Thinking about these cases makes me wonder if there isn't a general rule (almost surely with exceptions) that connects saving a life with killing. If the trapeze artist failed to catch (even accidentally), she would have killed her fellow performer. On the other hand, if the lifeguard failed to save (even culpably--maybe he was texting), he wouldn't have killed the swimmer: the relevant cause of the swimmer's death would be the swimmer's weakness, etc. So perhaps, generally speaking, an action is a case of saving a life if and only if omission of that action wouldn't be a case of killing (though it might well be culpable).

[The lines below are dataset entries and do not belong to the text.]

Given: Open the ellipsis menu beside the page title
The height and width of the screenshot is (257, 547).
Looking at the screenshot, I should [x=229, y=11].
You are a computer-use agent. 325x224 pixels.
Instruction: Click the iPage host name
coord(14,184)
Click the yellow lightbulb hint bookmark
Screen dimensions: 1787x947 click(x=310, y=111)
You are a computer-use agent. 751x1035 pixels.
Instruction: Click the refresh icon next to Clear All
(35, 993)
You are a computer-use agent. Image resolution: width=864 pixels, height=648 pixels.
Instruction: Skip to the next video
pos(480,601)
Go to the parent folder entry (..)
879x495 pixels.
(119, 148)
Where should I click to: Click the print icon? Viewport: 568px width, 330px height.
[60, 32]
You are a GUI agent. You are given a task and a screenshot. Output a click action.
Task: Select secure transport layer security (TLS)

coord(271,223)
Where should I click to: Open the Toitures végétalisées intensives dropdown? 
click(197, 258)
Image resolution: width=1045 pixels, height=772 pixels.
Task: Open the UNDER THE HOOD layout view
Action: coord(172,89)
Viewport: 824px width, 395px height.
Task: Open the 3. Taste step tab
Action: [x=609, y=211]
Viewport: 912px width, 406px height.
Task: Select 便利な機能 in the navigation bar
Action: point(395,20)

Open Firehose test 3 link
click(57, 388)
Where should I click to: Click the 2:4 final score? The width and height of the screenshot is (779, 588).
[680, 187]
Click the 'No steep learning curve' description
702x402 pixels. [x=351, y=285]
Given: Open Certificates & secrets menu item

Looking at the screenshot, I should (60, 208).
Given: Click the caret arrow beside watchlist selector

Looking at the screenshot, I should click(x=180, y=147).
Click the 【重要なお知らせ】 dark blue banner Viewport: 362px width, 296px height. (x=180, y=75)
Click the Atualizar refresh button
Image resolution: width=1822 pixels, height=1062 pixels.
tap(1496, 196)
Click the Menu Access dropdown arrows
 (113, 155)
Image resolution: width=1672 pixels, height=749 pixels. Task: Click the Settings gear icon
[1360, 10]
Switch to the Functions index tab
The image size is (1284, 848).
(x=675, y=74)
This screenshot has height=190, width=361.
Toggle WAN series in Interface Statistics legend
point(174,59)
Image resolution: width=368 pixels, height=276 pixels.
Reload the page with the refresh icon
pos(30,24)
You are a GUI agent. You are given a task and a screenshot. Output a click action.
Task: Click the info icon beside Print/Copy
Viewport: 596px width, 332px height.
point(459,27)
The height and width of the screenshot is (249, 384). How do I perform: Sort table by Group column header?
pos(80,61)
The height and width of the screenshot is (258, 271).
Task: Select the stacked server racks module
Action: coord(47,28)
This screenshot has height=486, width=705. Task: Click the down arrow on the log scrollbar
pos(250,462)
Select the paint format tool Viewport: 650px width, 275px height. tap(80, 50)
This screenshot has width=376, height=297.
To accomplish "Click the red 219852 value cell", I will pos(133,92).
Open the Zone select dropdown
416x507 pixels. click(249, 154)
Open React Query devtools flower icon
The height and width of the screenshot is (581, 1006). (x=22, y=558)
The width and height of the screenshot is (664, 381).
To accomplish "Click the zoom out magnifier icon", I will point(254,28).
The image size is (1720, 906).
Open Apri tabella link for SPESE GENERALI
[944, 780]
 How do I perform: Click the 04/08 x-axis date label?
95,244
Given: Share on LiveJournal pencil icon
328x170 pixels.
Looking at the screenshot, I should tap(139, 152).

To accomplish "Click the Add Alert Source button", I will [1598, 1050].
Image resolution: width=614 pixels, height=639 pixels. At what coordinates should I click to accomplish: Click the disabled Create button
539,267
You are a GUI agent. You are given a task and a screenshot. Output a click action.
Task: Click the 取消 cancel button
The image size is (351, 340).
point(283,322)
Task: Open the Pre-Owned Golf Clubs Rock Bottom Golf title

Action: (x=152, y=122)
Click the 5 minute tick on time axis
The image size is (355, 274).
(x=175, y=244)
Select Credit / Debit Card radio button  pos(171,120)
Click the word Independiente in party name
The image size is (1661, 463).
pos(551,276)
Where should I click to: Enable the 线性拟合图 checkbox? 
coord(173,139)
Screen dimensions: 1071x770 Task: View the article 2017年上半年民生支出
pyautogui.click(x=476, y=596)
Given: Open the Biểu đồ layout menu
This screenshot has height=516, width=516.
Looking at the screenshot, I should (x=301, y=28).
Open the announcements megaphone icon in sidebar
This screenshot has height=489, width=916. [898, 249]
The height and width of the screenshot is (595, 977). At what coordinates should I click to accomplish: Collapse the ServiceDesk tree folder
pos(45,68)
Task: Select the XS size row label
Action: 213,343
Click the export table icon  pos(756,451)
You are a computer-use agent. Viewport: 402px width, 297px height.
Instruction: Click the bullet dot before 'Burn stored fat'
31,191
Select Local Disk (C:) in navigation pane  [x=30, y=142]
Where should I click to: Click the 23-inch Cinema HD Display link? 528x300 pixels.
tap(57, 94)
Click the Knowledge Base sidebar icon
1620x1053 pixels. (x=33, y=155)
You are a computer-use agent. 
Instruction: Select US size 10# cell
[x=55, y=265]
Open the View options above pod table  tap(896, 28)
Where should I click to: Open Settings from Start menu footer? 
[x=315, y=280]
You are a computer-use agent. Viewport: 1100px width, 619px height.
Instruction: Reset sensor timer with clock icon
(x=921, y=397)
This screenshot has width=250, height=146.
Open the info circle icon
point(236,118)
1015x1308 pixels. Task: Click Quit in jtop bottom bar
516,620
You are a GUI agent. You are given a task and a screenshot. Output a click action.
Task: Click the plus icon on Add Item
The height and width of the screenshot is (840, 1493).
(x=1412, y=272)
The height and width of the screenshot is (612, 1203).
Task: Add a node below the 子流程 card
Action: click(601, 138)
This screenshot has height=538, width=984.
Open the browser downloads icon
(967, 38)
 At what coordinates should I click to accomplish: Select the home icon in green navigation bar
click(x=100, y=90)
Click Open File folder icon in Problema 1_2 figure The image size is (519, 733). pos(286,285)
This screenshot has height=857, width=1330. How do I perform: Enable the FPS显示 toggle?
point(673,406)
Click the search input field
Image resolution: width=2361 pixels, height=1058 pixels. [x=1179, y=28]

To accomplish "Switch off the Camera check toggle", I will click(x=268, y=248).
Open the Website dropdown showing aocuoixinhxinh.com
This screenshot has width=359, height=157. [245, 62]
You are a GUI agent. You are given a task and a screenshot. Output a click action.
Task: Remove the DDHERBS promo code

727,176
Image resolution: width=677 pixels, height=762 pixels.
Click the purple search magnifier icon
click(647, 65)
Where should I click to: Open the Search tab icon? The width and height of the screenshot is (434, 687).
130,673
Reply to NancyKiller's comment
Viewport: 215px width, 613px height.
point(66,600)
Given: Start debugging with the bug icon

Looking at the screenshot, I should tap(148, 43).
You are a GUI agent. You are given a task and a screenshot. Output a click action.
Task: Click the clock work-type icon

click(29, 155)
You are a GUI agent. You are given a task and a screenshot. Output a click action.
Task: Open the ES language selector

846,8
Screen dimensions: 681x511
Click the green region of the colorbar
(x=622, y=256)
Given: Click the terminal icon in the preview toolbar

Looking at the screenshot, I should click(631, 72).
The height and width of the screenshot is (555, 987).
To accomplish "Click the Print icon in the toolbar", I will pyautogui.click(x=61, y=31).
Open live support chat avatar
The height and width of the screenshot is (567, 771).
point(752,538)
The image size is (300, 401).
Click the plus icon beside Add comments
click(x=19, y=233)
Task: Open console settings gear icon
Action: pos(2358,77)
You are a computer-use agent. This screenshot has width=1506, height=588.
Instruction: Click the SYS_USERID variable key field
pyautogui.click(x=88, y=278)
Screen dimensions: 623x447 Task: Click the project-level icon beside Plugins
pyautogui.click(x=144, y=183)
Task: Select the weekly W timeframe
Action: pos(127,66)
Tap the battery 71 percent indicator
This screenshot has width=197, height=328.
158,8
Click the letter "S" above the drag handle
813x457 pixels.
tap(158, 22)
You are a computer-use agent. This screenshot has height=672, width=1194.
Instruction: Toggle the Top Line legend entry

Given this correlation, we would expect that we would be more confident that an action is a saving of a life when we are more confident that omission wouldn't be killing, and vice versa. I suspect this is generally the case. The most glaring cases of saving a life are cases of supererogation. The person who leaps before a train to push a child out of the way at the cost of her own life is certainly saving a life, and we are confident that a failure to leap wouldn't be a killing. (But it would be hard to live with the knowledge that one could have leapt but didn't have the courage.) So here we have clarity in both judgments.

But as I said the above correlation is just a general rule. In the car battery case, my selling you the battery isn't a killing. But suppose I have no idea what you want to use the battery for but don't like your eye color. Then my refusal to sell isn't a case of saving a life. 

Maybe we can improve on the general rule as follows. To kill or save a life one must have a certain amount of knowledge (or true belief?) that the action is one that can have relevantly life-curtailing or preserving effects. Given this knowledge, we have the general rule: you save iff omission wouldn't be a killing.